> [What is required] Reproduce exactly the lines below, from the first through the one containing "You are a GUI agent. The screenshot is 1470×1349.", and nothing more.

(Collection entries)
*-*-*
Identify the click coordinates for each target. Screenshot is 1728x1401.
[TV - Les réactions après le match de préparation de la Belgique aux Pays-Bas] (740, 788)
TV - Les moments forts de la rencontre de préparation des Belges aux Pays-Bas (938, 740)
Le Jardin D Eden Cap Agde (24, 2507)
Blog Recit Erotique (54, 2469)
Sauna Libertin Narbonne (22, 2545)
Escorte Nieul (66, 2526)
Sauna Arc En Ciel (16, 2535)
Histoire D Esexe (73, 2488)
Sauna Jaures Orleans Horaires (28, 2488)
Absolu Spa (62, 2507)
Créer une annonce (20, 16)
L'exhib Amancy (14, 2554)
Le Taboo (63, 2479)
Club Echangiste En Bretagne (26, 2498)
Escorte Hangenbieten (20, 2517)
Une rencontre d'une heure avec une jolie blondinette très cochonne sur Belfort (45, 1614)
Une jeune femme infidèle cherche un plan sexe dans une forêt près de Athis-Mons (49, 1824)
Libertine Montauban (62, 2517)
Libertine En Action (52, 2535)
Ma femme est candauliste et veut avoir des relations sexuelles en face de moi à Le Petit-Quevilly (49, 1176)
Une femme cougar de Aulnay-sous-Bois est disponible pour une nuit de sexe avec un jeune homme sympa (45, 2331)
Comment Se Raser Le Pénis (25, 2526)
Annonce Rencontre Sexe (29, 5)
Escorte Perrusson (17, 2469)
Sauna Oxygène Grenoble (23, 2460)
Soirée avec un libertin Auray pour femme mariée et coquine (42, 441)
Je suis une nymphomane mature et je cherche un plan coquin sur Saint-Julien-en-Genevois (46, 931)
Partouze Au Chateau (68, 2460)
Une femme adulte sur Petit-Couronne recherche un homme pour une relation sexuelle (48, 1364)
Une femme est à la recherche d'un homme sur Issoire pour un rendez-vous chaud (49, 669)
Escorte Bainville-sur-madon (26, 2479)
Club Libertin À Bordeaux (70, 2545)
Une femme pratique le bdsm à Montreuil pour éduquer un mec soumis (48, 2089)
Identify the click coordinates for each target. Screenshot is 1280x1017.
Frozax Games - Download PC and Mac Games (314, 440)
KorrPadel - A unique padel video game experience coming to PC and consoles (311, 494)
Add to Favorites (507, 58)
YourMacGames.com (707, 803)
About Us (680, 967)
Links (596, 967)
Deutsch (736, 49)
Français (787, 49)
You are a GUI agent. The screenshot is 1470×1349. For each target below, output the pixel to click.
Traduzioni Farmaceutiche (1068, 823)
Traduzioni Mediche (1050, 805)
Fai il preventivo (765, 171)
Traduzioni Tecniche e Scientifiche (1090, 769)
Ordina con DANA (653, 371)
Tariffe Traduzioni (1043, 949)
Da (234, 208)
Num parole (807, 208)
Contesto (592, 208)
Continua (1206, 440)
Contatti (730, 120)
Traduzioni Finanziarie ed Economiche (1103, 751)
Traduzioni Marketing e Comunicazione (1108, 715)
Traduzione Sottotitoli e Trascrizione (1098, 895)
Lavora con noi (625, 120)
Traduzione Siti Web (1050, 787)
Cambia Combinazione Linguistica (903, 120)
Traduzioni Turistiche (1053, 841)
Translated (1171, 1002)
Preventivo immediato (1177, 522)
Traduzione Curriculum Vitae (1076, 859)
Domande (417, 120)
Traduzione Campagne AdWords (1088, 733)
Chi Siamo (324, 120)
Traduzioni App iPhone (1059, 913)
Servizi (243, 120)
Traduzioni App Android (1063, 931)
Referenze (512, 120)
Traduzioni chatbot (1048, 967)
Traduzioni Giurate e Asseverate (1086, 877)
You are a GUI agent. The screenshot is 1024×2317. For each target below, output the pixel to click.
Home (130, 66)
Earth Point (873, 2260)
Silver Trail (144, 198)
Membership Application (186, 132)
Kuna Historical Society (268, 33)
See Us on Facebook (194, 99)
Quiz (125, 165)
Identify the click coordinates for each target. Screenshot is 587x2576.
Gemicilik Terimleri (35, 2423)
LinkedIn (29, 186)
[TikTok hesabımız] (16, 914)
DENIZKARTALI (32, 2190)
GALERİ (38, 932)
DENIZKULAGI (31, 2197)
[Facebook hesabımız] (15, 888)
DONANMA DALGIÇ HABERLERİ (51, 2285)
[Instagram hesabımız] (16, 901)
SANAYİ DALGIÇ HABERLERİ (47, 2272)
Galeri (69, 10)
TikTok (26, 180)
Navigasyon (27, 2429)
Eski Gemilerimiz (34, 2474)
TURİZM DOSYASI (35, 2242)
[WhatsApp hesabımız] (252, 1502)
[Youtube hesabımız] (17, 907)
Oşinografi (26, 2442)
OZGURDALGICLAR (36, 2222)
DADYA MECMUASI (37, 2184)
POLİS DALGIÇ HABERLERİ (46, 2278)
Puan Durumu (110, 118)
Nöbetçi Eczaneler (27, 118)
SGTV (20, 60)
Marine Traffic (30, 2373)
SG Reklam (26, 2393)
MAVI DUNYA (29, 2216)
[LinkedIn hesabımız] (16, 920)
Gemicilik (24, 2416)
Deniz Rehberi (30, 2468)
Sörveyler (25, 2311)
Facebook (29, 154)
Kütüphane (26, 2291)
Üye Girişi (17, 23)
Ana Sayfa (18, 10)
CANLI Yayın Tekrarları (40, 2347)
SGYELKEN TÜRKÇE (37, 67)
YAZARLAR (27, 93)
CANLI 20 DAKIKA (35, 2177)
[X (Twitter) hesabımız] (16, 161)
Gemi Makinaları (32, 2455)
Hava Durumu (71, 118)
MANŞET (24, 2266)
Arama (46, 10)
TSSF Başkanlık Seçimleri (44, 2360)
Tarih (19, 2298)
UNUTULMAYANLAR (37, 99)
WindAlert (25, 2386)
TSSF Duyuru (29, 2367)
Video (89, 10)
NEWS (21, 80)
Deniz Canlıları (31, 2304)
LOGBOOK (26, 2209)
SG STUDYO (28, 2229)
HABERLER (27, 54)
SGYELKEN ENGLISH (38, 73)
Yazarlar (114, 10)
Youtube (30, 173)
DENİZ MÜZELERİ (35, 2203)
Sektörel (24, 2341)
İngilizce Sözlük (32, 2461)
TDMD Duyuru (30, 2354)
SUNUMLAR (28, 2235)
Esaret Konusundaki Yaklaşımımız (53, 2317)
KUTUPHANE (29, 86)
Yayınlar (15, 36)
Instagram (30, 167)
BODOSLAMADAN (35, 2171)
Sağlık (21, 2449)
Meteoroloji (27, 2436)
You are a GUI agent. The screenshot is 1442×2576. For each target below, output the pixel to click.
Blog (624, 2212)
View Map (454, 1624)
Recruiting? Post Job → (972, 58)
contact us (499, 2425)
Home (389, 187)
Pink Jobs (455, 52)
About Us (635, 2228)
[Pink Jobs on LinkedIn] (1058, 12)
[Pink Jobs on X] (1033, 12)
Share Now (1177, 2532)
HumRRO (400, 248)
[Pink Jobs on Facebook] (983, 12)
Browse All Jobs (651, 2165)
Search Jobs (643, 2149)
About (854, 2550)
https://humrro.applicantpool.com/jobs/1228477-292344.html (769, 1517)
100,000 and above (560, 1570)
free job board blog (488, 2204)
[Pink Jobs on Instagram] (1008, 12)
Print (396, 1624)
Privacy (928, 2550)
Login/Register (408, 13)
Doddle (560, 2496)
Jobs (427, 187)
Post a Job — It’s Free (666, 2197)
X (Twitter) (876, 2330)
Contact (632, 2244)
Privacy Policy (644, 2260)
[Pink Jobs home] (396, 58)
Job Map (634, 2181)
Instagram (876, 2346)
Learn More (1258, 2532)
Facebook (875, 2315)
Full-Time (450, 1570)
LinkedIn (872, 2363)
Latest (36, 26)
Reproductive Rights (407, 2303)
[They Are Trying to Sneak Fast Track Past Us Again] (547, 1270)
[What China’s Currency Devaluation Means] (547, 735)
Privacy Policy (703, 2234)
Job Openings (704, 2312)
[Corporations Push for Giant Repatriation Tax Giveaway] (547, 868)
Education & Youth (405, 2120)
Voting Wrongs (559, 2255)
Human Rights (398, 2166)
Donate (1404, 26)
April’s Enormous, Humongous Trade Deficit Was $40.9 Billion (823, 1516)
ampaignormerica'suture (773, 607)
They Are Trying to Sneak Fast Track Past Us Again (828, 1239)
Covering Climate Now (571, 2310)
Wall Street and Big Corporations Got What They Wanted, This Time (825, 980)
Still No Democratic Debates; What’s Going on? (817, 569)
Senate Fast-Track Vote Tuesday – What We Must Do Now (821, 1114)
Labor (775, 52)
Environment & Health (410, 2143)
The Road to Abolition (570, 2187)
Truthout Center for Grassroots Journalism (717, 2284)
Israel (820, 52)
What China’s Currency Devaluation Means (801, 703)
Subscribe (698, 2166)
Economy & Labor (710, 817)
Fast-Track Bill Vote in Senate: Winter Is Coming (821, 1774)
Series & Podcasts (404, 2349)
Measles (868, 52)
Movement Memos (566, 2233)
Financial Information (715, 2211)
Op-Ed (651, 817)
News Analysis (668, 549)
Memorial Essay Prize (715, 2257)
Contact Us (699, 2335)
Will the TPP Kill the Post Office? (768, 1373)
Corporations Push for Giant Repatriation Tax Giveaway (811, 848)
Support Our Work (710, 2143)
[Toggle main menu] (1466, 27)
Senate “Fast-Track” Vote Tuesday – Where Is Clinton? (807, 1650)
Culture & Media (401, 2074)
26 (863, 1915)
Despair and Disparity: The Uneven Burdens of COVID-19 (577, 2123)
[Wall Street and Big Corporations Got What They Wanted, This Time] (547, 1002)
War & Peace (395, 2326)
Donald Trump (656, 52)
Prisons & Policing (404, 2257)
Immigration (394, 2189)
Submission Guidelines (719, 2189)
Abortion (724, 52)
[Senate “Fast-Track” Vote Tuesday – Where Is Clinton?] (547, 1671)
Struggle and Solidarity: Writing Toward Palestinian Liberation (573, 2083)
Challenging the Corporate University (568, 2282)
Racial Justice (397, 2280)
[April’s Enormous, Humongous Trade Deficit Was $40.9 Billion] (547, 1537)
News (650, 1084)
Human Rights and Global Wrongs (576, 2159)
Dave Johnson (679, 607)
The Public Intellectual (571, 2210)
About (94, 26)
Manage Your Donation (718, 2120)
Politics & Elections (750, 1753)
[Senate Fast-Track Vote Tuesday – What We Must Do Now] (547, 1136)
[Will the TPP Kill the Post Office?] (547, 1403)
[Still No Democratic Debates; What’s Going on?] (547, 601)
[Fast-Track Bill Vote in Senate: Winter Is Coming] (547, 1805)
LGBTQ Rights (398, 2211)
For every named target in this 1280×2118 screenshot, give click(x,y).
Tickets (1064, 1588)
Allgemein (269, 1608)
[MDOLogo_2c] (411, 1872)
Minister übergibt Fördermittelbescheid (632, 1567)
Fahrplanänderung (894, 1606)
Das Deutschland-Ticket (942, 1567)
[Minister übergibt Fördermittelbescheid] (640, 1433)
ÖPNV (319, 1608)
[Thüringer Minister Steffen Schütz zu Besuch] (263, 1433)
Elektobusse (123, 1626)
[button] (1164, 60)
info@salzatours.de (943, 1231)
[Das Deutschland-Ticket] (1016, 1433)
*-*-*
> [Expected answer]
Identify the click coordinates for each target. Screenshot is 1728x1401.
[TV - Les réactions après le match de préparation de la Belgique aux Pays-Bas] (740, 788)
TV - Les moments forts de la rencontre de préparation des Belges aux Pays-Bas (938, 740)
Le Jardin D Eden Cap Agde (24, 2507)
Blog Recit Erotique (54, 2469)
Sauna Libertin Narbonne (22, 2545)
Escorte Nieul (66, 2526)
Sauna Arc En Ciel (16, 2535)
Histoire D Esexe (73, 2488)
Sauna Jaures Orleans Horaires (28, 2488)
Absolu Spa (62, 2507)
Créer une annonce (20, 16)
L'exhib Amancy (14, 2554)
Le Taboo (63, 2479)
Club Echangiste En Bretagne (26, 2498)
Escorte Hangenbieten (20, 2517)
Une rencontre d'une heure avec une jolie blondinette très cochonne sur Belfort (45, 1614)
Une jeune femme infidèle cherche un plan sexe dans une forêt près de Athis-Mons (49, 1824)
Libertine Montauban (62, 2517)
Libertine En Action (52, 2535)
Ma femme est candauliste et veut avoir des relations sexuelles en face de moi à Le Petit-Quevilly (49, 1176)
Une femme cougar de Aulnay-sous-Bois est disponible pour une nuit de sexe avec un jeune homme sympa (45, 2331)
Comment Se Raser Le Pénis (25, 2526)
Annonce Rencontre Sexe (29, 5)
Escorte Perrusson (17, 2469)
Sauna Oxygène Grenoble (23, 2460)
Soirée avec un libertin Auray pour femme mariée et coquine (42, 441)
Je suis une nymphomane mature et je cherche un plan coquin sur Saint-Julien-en-Genevois (46, 931)
Partouze Au Chateau (68, 2460)
Une femme adulte sur Petit-Couronne recherche un homme pour une relation sexuelle (48, 1364)
Une femme est à la recherche d'un homme sur Issoire pour un rendez-vous chaud (49, 669)
Escorte Bainville-sur-madon (26, 2479)
Club Libertin À Bordeaux (70, 2545)
Une femme pratique le bdsm à Montreuil pour éduquer un mec soumis (48, 2089)
Identify the click coordinates for each target. Screenshot is 1280x1017.
Frozax Games - Download PC and Mac Games (314, 440)
KorrPadel - A unique padel video game experience coming to PC and consoles (311, 494)
Add to Favorites (507, 58)
YourMacGames.com (707, 803)
About Us (680, 967)
Links (596, 967)
Deutsch (736, 49)
Français (787, 49)
You are a GUI agent. The screenshot is 1470×1349. For each target below, output the pixel to click.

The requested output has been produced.